Researchers from Google have proposed a new type of deep neural networks – Weight-agnostic Neural Networks, which are able to perform various tasks even when they use random weights.

In their novel paper, Adam Gaier and David Ha explore the possibility of designing a neural network architecture such that it can encode solutions without learning any weight parameters. They introduce an architecture search method that can find minimal neural network architectures able to perform a number of reinforcement learning tasks.

Inspired from biological neural networks, researchers tried to answer the question if neural networks can actually encode solutions for a set of (most probably similar) problems. In order to do so, they evaluate architectures based on their performance when weights are drawn from a random probability distribution rather than on their performance with optimal weights.

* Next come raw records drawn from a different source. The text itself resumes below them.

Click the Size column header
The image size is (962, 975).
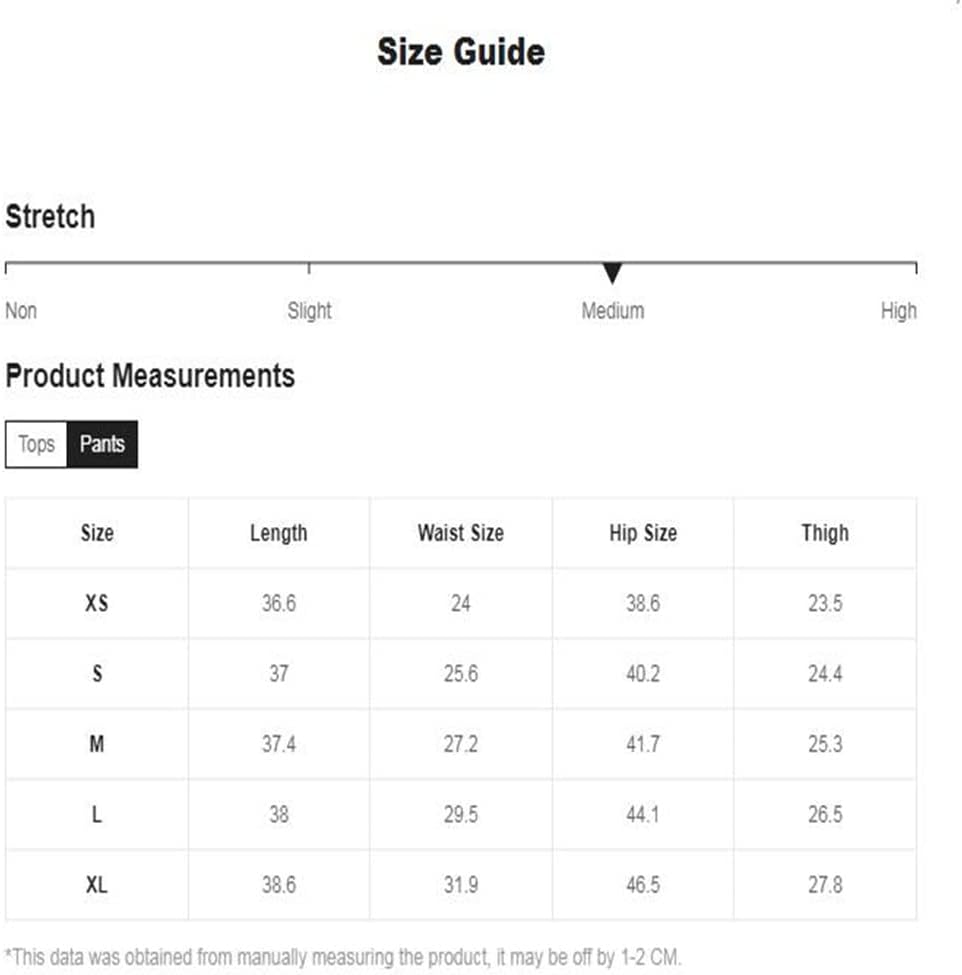pyautogui.click(x=97, y=533)
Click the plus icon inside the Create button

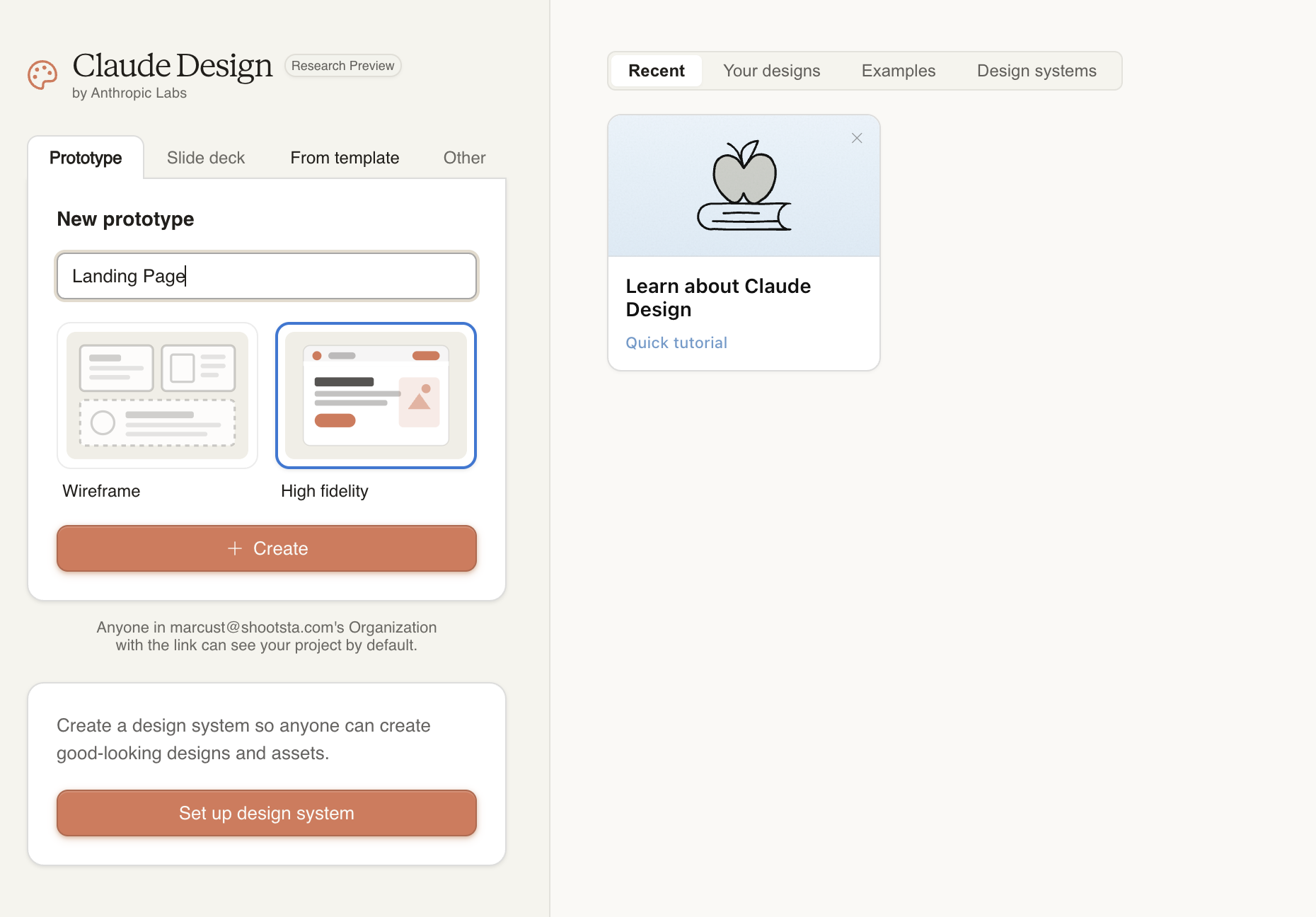tap(233, 548)
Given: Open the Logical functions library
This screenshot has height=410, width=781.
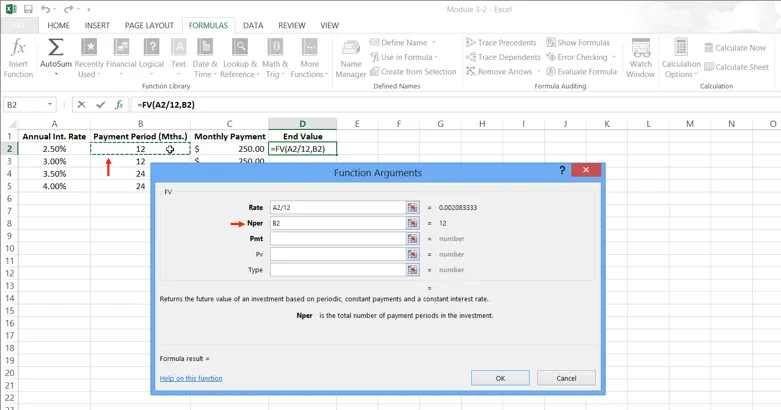Looking at the screenshot, I should 151,58.
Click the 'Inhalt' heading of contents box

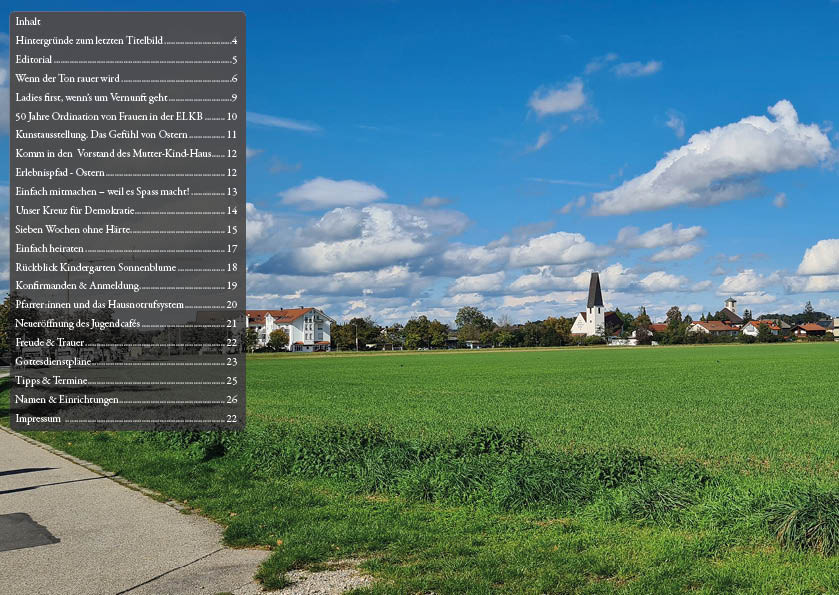point(28,21)
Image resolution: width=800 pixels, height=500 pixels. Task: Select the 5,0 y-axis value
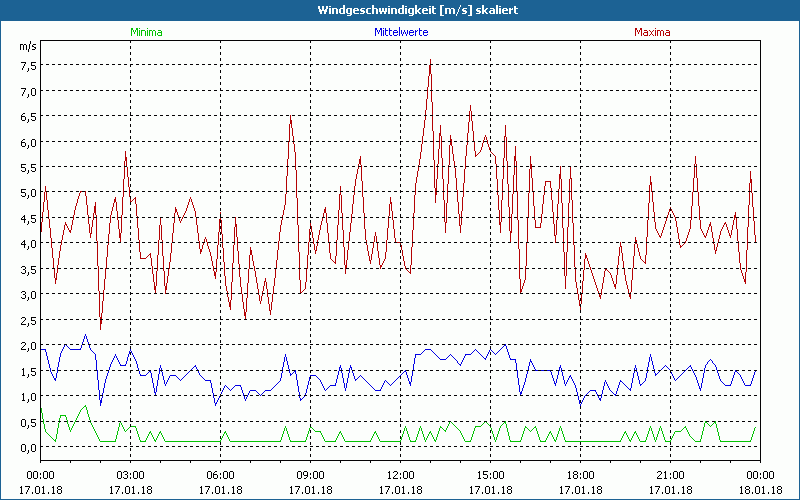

The method for neural architecture search in the context of weight-agnostic networks uses a population of networks which are sharing weights. This population consists of a large number of minimal networks. Each of the networks is then evaluated while using the same range of shared weight values. The evaluation is done by averaging the cumulative reward over all rollouts using the different weight values. Finally, the networks are ranked by performance and complexity (to avoid super-complex architectures) and the new population is generated by modifying the best networks.

 

The architecture search process for weight-agnostic networks.

 

Researchers evaluated the proposed method on several reinforcement learning tasks as well as supervised learning tasks. They were able to show that a weigh-agnostic network can perform well on several tasks without weight training. Also, the method was able to find network architectures that achieve higher than change accuracy on MNIST, again, without training.